立ち上げメンバーは、いわき市で2008年から3年間に渡り実施された、パーカッショニスト・渡辺亮さんによる連続ワークショップの参加者。事務局代表の前田優子さんによると、「パーカッションは年齢に関係なく、上手・下手も関係なく誰でも自己表現をできるのが良いところ。小・中学生とその保護者を中心に幅広い年齢層が集まり、楽しい経験を共にしました」。
ワークショップ終了後も活動を続けたいと、計画を進めていた最中に震災が発生。家を失い避難先を転々とする人も多く、存続は不可能とも思われました。しかし「震災2カ月後、東京から渡辺亮さんが駆け付けてワークショップを開いてくれた。その時、子どもたちが驚くほど明るい笑顔になったのを見て、なんとしても続けようとメンバーの意志が固まったんです」。
パーカッショニストとして多方面で活躍する渡辺亮さん(東京都・青山「こどもの城」講師)が、
打楽器の基礎や表現方法を指導。
子どもの居場所づくり、そしてまちの再生のために
公共施設の多くは避難所となっていたため、前田さんらは苦労しながら活動できるスペースを確保。「当初、一番の目的は子どもたちの居場所づくりでした。転校して友だちと離れ離れになった子どもも多く、外遊びの時間も制限されてストレスを発散できる場所もなかった。だから仲間が集まること自体が大事だったんです」。
そして、時間の経過とともに 、「多くの人と音楽の楽しさを分かち合いたい」「分断されたコミュニティ再生のために役立ちたい」という一人ひとりの思いがふくらみ、「OVO NOVO」の活動目標としてメンバー全員に共有されました。2012年以降は、月2回の自主練習と、年3回渡辺さんを講師に招いての練習が行える体制を整え、地域のお祭りや音楽イベントにも積極的に参加。反響は上々で、「演奏を聴いていると自然に笑顔が出てくる。来年もぜひ来て」といった出演依頼も。また市民参加型のワークショップも毎年開催。これらの活動を通して存在が広く知られるようになり、震災直後、50名から30名にまで減ったメンバーは徐々に増えています。

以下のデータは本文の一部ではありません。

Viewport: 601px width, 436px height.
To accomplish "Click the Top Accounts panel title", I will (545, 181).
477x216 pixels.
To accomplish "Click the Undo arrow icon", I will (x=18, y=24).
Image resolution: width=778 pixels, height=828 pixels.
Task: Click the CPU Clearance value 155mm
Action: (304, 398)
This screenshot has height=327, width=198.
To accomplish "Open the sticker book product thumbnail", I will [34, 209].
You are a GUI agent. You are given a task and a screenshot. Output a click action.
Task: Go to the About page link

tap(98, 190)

いわき市内のショッピングセンターのイベントで、渡辺亮さんとともに行ったライブ演奏。
思わず足を止めて聴き入る観客が多数。
子どもの考えや発想を尊重し、自主性を引き出す
子どもの主体性を重んじ、子どもが運営の一端を担っているのも「OVO NOVO」の特長です。月2回のミーティングには小・中学生も参加。「演奏会ではこんなことをやりたい」といったプランを出し、大人と対等に意見を交わすことも。「創作活動で大切な発想の面白さやエネルギーの強さは、得てして子どもの方が秀でている。大人は経験があるだけに発想が固まりがちですが、それを壊してくれるのが子どもたち。だから子どもの意見はできるだけ尊重します」(前田さん)。

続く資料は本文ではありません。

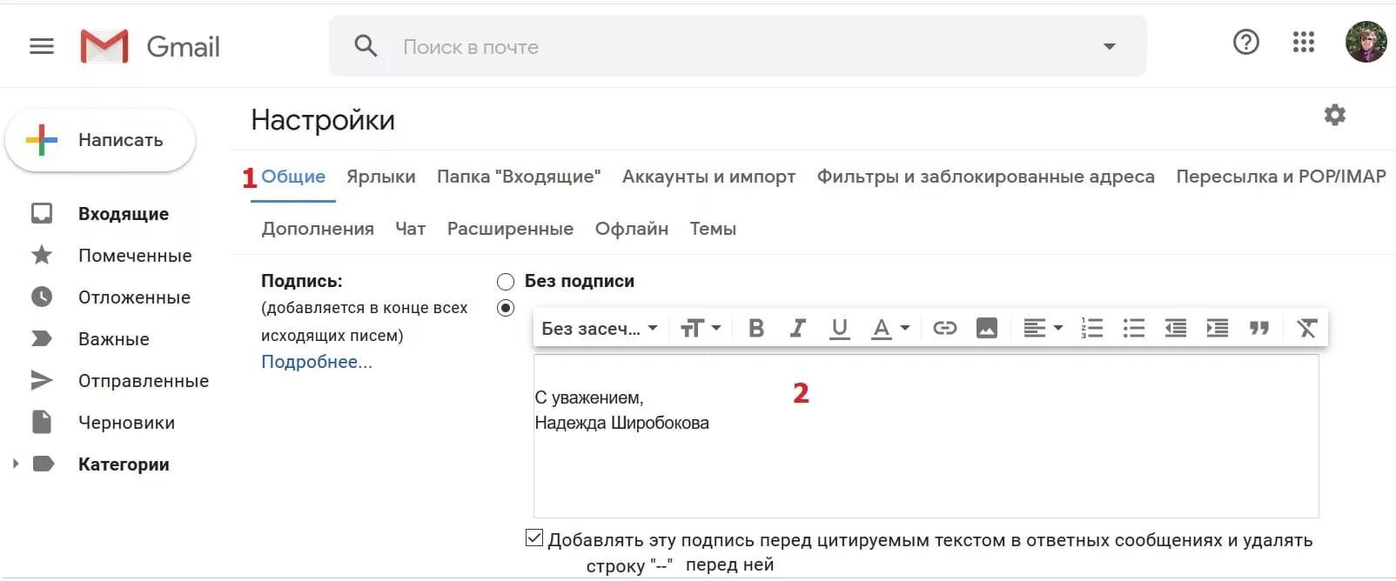Select the 'Без подписи' radio button
1396x581 pixels.
(506, 282)
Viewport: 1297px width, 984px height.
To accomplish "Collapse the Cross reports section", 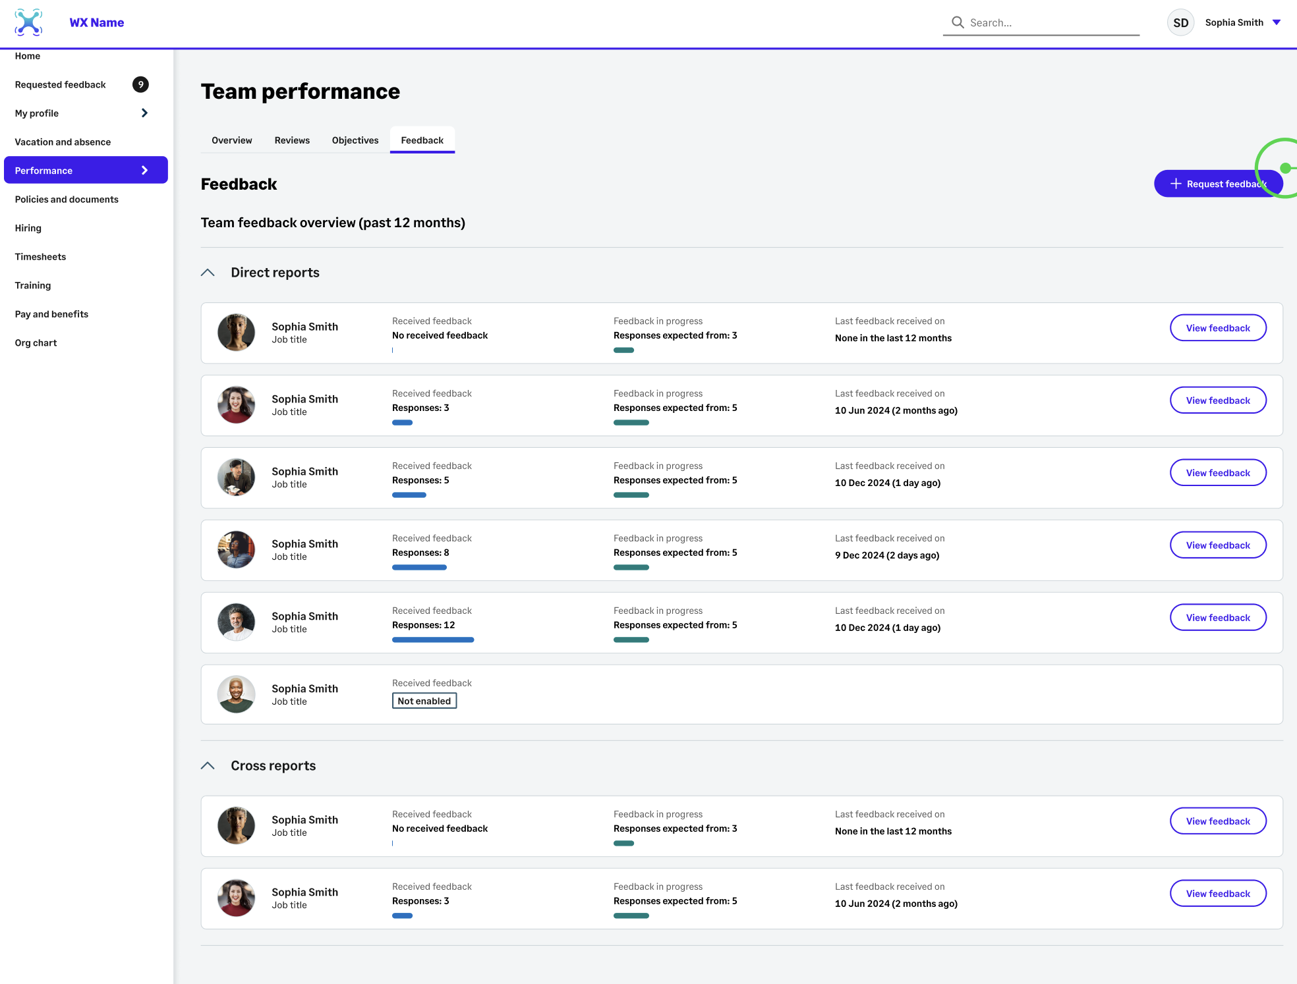I will (x=208, y=766).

初めはおずおずとした様子だった子どもも積極的に発言するようになり、自分が考えたプランを実行する力もついてきたと言います。例えば、ライブ演奏で楽器の紹介をする際、「『セリフは自分たちで考えたい』と子どもたちが言うので任せてみたら、楽器の特長や面白さが伝わるよう工夫し、しっかり進行役を務めてくれました」。また、ワークショップでは「美術が得意な子どもはものづくり体験の準備、音楽が得意な子どもは一般参加者の演奏サポート」など、それぞれの長所を生かして役割分担しています。
公民館を借りて月2回行っている自主練習。
年長の子どもがリーダーとなり、年下の子どもや新しく参加したメンバーをサポート。
子どもたちのエネルギーが活動のエンジン
「最近は、子どものエネルギーが『OVO NOVO』をけん引している」と前田さん。子どもたちの「上手くなりたい」という気持ちは大人以上で、「もっといろいろな楽器を演奏してみたい」「新しいリズムを覚えたい」といった要望が挙がることもしばしば。自主練習でも年長の子どもが率先してリーダー役になり、年下の子どもの練習をサポートしています。

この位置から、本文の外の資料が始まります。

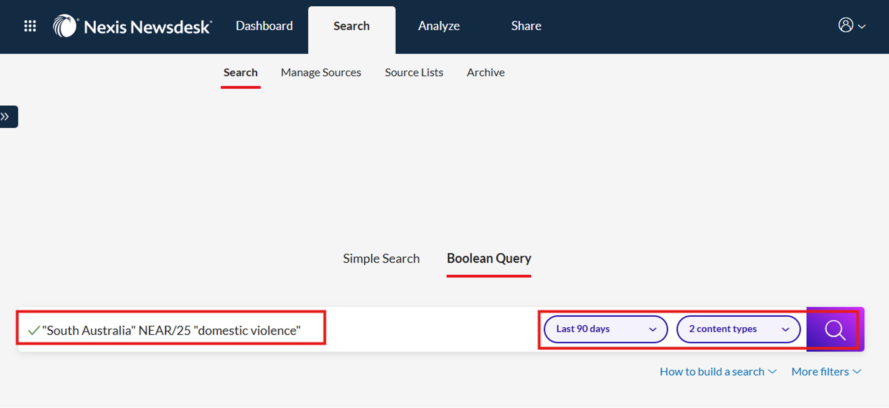
Task: Open the Source Lists sub-tab
Action: click(x=414, y=73)
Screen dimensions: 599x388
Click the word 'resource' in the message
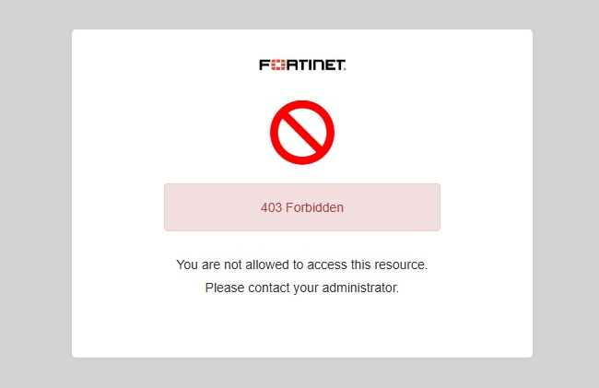click(x=402, y=265)
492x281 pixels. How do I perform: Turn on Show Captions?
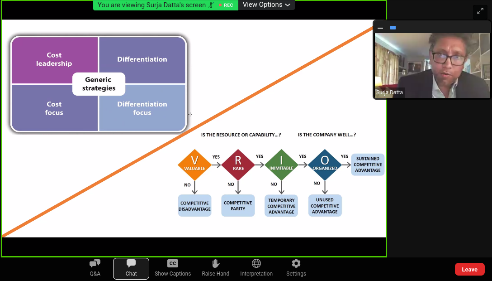(173, 268)
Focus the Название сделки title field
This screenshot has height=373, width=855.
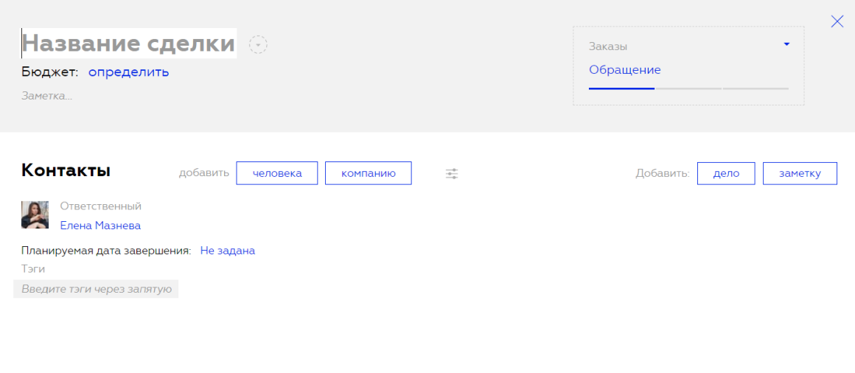129,43
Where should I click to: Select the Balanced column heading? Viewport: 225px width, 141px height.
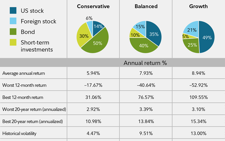[x=146, y=6]
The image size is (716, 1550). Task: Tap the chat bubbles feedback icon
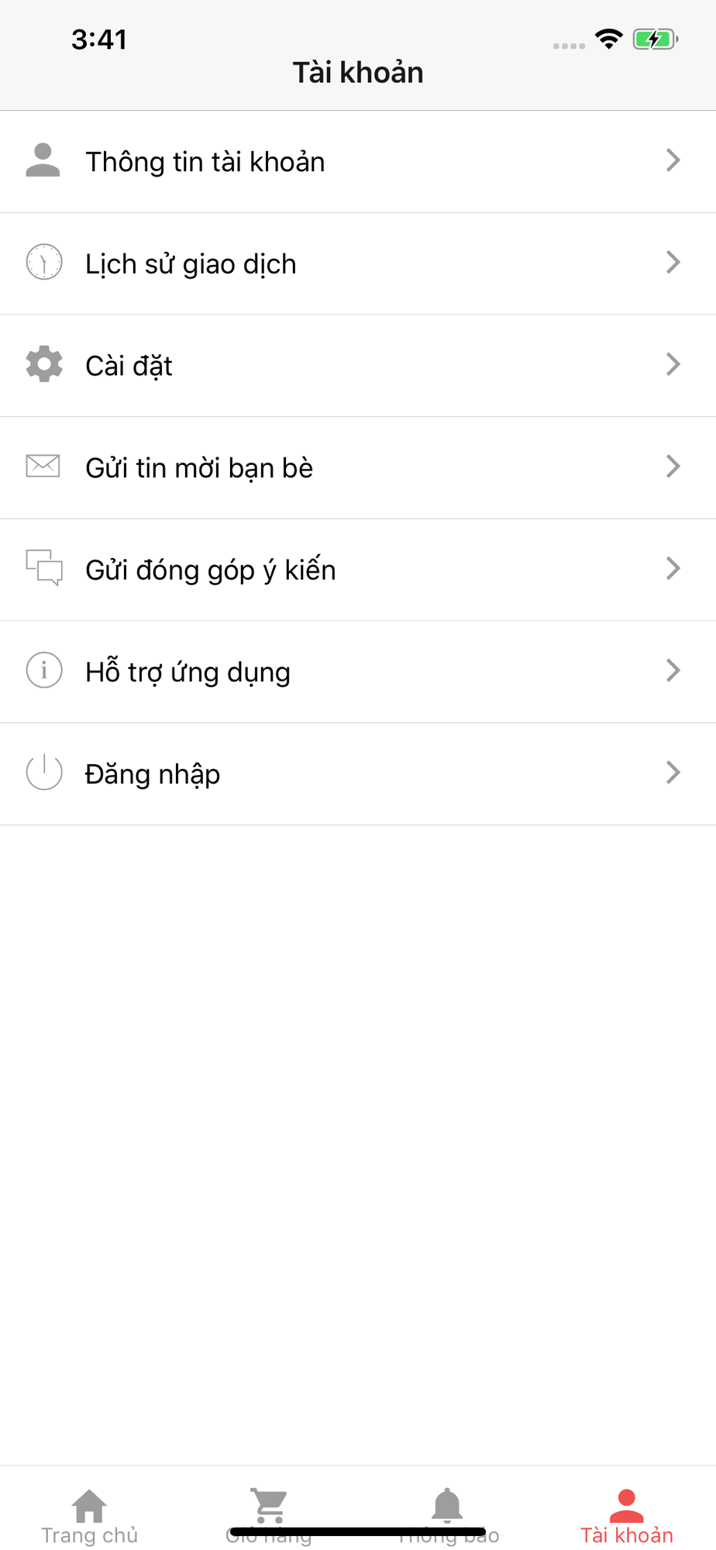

そして子どもたちは日ごろの練習の成果が披露できる演奏会にも意欲満々です。2013年度には「いわき街なかコンサート」など6つの催しに参加。2014年4月には、これまでの活動の集大成となる発表会を市内の公共ホールで開催します。「困難を一緒に乗り越えてきた仲間との絆、そして様々なかたちで関わった地域の人との絆をこれからも大事にしていきたい」。そんな思いを胸に、一丸となって練習に取り組んでいます。